# Bottom of brooders???



## EdisNiksic (Apr 1, 2013)

Wat should i do about bedding and what the bottom of my new brooders should be. I have seen other people have a plain wire bottom. Do young young little chicks do ok with the wire bottom. If so how small should the holes be.


----------



## cluck_and_quack (Mar 21, 2013)

EdisNiksic said:


> Wat should i do about bedding and what the bottom of my new brooders should be. I have seen other people have a plain wire bottom. Do young young little chicks do ok with the wire bottom. If so how small should the holes be.


We have wire bottom. It's 1/4 inch. Small enough so the day old chicks have no problem walking on it and the poo just falls right through with no issue. The bottom tray pulls out for easy cleanup. It is really a personal preference. I have 3 kids and run a small daycare so I know for me the time needed to clean out shavings and replace them an make sure we always had enough in the house was a lot for me. It takes seconds to pull the tray out and spray it. Do what makes you most comfortable.


----------



## Pathfindersfarm (Sep 6, 2012)

Here's the thing about chickens: you can go fancy, or you can go simple, or anything in-between. You can start chicks on shavings, but if you do, be sure to put down some paper towel over it for the first week or so, as chicks will try to eat shavings at first. Do not use newspaper as it is too slick and doesn't provide good footing. 

If you're going to use wire, I still recommend paper towel over it for the first day or two.

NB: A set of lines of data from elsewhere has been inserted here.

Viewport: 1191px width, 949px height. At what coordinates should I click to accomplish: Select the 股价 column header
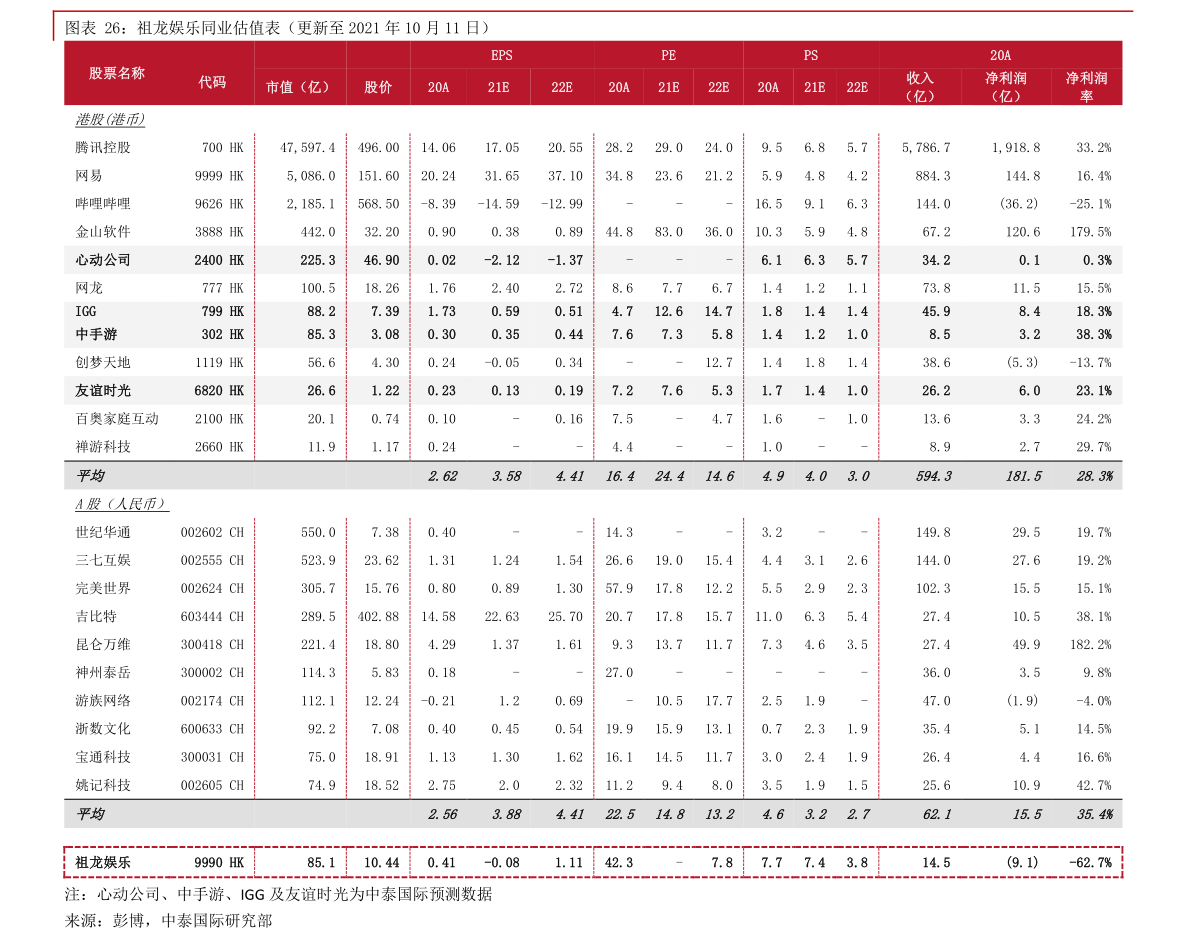378,87
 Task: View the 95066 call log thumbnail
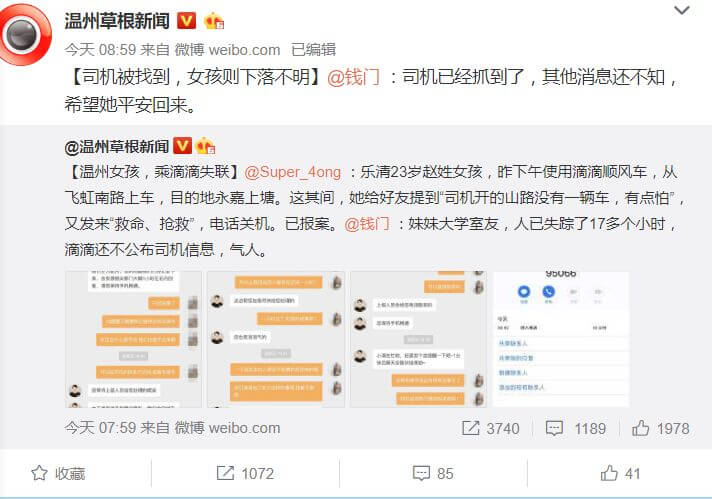561,339
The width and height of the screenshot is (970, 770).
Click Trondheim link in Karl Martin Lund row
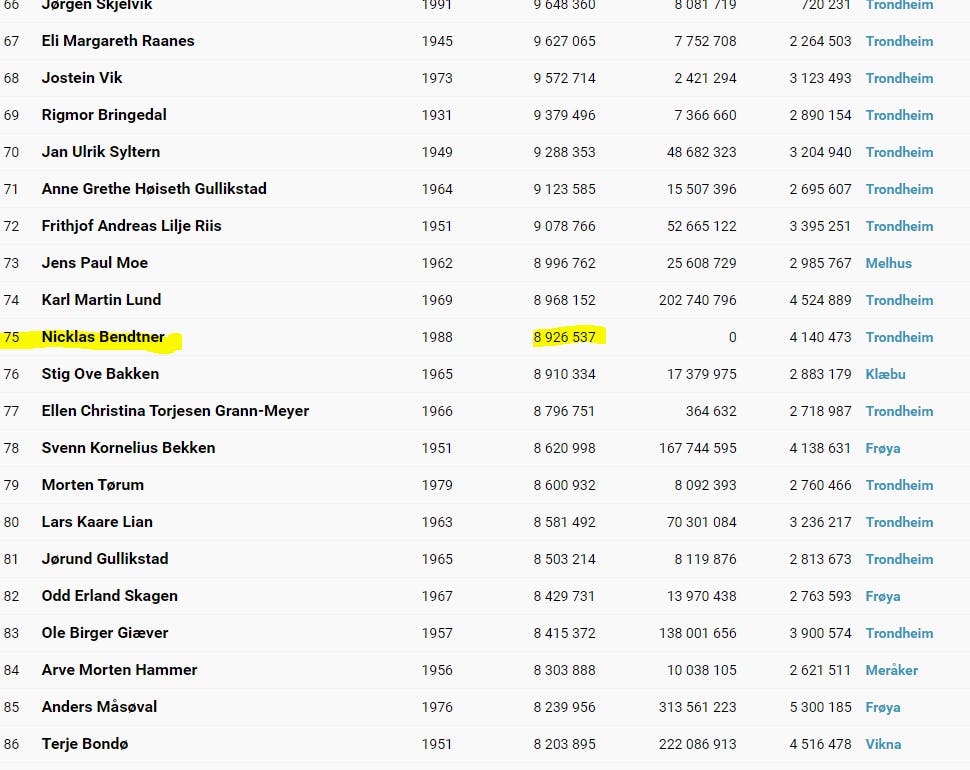pos(899,300)
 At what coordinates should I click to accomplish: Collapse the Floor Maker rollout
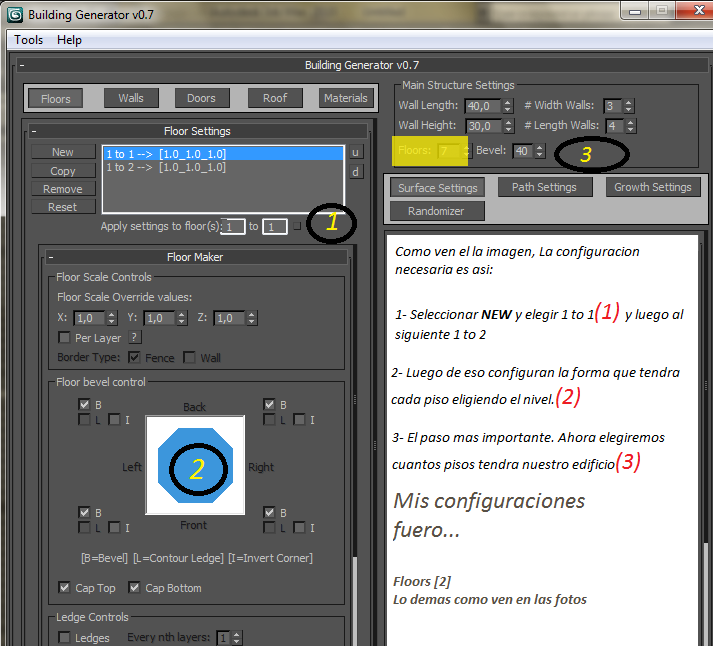pos(48,257)
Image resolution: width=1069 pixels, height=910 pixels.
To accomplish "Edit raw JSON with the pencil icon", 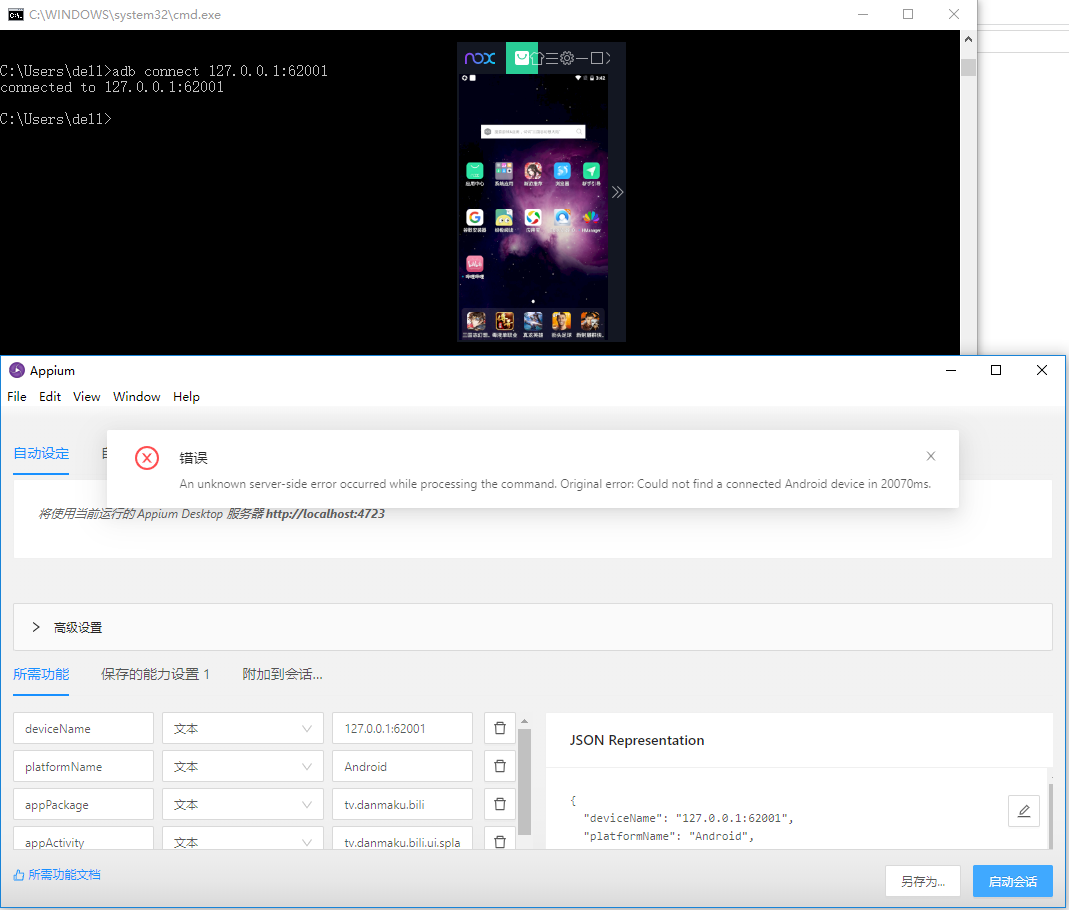I will (1023, 811).
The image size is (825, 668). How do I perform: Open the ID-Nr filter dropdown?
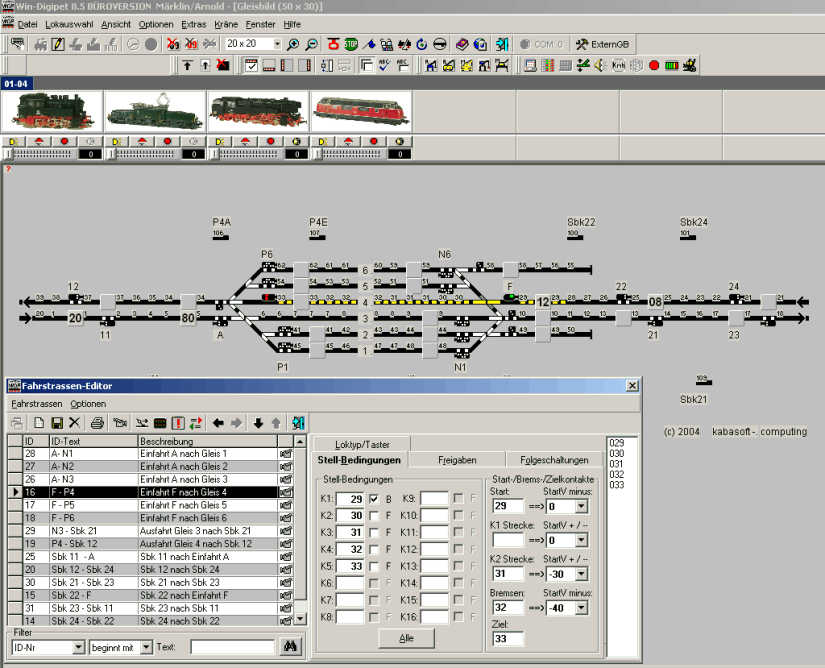[x=78, y=647]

I've had smaller chicks get stuck in the wire by their hocks, and if you don't pay strict attention you won't see it right away. So small gauge wire, covered with paper towel at first works too. 

But bear in mind wire is expensive. You can just use a big cardboard box for chicks, I have my local furniture store save me their big boxes every year and use those, then just throw them on the burn pile at the end of the spring, or compost it if you have a compost pile. Easy peasy lemon squeasy!


----------



## EdisNiksic (Apr 1, 2013)

I'll do the wire bottom. I am try to make it nice and perfect and fuctional the first time and not have to do it a second time. I am going to use my old coop for chicks by building brooders against the wall and once they are young pullets and cockerals i will let them use the rest of the coop. Then when they are older i will let them in with the older chickens in the new coop


----------



## cluck_and_quack (Mar 21, 2013)

EdisNiksic said:


> I'll do the wire bottom. I am try to make it nice and perfect and fuctional the first time and not have to do it a second time. I am going to use my old coop for chicks by building brooders against the wall and once they are young pullets and cockerals i will let them use the rest of the coop. Then when they are older i will let them in with the older chickens in the new coop


Sounds like you have a good plan! Good luck!!!


----------